Nationals leader, Warren Truss, said the economical, environmental and political ramifications of such investigations were immense.
"A recent poll showed that 88pc of Australians wanted an emissions trading scheme (ETS) in Australia, and 60pc of people wanted it even if nobody else in the world was doing it," he said.
"But a parallel survey found only eight per cent of Australians knew what an ETS was, so you've got three quarters of all Australians wanting something that they don't know what it is.
"I think if we can talk through some of these other issues before we've done silly things just because they are politically popular, or people think they want it, we can probably avoid the pain but actually deliver some outcomes."

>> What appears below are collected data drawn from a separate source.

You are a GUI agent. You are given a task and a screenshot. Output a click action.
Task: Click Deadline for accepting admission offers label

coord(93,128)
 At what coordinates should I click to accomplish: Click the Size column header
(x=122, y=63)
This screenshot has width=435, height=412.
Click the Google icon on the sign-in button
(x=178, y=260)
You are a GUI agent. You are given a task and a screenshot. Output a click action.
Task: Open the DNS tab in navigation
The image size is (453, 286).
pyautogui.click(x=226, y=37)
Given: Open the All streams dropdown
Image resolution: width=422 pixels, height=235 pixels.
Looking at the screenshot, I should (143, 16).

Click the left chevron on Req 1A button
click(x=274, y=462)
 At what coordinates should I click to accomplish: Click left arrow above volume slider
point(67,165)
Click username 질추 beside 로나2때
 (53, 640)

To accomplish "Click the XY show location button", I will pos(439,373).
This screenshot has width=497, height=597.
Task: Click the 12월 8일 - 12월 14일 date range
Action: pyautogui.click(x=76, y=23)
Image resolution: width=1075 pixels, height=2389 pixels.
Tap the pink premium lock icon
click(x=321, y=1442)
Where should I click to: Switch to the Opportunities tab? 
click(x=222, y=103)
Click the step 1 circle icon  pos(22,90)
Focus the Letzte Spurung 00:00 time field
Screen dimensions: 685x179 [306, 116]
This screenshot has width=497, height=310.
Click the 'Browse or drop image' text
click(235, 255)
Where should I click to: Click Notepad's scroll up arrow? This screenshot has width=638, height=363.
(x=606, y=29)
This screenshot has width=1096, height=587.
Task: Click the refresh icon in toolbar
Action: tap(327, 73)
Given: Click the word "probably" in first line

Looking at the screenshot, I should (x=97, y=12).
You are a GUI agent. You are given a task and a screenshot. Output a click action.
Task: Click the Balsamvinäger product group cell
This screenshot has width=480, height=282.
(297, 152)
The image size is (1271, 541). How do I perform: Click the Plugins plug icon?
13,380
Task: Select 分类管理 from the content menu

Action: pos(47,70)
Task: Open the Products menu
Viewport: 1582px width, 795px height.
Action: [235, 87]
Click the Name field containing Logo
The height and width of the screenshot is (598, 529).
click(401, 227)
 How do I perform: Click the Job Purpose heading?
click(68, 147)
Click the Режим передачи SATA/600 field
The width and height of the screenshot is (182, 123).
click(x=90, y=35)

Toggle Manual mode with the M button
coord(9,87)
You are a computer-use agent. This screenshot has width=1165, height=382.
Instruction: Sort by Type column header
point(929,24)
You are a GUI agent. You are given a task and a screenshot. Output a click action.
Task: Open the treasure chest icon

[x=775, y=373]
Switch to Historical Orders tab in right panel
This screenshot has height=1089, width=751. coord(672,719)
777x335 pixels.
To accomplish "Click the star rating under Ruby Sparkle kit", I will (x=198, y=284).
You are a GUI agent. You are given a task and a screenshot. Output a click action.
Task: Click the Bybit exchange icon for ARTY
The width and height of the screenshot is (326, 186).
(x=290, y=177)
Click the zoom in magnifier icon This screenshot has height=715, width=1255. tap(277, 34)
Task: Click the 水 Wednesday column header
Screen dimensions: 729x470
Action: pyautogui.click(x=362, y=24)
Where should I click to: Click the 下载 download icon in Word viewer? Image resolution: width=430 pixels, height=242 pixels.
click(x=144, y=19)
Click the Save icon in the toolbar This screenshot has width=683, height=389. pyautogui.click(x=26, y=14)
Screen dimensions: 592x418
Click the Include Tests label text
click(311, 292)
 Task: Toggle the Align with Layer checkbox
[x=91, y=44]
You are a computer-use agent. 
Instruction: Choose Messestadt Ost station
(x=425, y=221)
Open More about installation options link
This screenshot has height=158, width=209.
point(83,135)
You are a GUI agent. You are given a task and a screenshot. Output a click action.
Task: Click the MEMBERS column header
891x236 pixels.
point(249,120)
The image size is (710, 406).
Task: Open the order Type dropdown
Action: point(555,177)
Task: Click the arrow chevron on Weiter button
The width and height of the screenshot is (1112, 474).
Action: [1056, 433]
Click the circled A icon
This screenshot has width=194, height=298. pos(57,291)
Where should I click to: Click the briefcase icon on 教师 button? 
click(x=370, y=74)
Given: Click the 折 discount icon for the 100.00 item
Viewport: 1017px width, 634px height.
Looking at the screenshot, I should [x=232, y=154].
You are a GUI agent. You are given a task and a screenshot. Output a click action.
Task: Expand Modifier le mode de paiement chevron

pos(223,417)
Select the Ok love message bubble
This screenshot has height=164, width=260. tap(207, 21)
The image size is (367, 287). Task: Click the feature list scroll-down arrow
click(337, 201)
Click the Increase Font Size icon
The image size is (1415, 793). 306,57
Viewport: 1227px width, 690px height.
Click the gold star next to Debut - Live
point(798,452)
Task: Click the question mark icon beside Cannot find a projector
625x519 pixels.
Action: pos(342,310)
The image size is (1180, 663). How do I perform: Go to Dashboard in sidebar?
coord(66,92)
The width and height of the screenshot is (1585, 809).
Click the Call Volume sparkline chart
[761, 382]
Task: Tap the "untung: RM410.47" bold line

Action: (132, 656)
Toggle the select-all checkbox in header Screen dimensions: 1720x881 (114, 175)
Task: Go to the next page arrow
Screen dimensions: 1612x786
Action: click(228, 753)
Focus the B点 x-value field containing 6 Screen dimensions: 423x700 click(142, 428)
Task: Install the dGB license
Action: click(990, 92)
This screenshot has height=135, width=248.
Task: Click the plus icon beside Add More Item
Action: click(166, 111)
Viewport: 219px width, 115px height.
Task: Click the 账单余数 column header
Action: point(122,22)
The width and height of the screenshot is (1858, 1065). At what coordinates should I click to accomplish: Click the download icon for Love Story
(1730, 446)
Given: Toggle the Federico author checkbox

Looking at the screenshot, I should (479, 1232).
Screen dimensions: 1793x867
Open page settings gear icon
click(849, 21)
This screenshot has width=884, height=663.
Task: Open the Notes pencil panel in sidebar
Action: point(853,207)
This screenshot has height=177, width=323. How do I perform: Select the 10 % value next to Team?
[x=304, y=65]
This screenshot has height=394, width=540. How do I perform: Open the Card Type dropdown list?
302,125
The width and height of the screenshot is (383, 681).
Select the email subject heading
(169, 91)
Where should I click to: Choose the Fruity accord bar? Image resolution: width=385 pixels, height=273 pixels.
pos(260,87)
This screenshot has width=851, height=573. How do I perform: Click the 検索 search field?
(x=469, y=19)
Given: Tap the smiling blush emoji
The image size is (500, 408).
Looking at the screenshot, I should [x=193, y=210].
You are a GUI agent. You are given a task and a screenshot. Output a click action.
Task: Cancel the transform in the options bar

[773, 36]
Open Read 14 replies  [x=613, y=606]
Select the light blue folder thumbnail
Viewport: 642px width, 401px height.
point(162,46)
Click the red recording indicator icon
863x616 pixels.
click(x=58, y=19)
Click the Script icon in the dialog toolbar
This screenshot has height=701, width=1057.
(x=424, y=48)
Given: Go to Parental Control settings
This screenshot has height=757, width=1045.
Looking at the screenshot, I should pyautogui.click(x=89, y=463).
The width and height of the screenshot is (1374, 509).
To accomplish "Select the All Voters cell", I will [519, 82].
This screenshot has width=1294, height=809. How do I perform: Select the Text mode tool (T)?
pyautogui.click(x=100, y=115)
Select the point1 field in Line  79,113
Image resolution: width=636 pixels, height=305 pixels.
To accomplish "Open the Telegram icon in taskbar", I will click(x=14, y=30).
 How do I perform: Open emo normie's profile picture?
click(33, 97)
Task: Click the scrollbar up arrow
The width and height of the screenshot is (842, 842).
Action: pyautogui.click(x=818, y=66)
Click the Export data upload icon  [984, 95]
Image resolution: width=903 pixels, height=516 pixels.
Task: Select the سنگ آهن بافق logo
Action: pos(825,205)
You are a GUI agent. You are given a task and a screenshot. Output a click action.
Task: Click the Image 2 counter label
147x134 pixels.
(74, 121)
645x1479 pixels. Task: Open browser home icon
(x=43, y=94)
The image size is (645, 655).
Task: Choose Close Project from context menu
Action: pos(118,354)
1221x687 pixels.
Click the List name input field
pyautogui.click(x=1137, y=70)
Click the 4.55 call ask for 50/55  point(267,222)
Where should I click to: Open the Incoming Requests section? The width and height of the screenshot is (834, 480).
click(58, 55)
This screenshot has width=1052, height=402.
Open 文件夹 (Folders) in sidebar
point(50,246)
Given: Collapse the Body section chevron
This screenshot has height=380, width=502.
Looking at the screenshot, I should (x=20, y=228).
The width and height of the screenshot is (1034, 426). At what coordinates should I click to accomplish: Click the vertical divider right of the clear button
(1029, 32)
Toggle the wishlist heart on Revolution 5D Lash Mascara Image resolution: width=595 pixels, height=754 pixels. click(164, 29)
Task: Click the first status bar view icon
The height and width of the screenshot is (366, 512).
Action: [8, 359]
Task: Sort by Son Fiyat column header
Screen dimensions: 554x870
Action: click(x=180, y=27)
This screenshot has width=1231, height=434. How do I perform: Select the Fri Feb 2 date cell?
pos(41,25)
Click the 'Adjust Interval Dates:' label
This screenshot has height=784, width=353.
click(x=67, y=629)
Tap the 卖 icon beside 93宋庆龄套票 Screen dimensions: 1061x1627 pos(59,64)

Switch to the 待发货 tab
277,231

And with the policy makers now well informed of the possibility of agriculture providing carbon neutrality in Australia, questions were being asked as to whether the potential economic consequences of the current Carbon Pollution Reduction Scheme make it a responsible course of action.
Mr Truss said it was vital that the Rudd Government remembered the primary objective of the legislation when considering their options.
"An ETS should not be designed to collect tax revenue; it's there to reduce carbon emissions," he said.
There was yet another consideration in this complex puzzle - the potential health benefits associated with having less processed, naturally produced foods alone are significant (think lower cases of heart disease, cancer, diabetes).
With the global population forecast to balloon to nine billion in the coming decades and with 30 countries already experiencing food riots, the World Food and Agriculture Organisation said the possibility of a world food security crisis is real.
If Dr Jones and her colleagues are right, a solution to two major global issues might just lie in the hands, and under the feet, of farmers.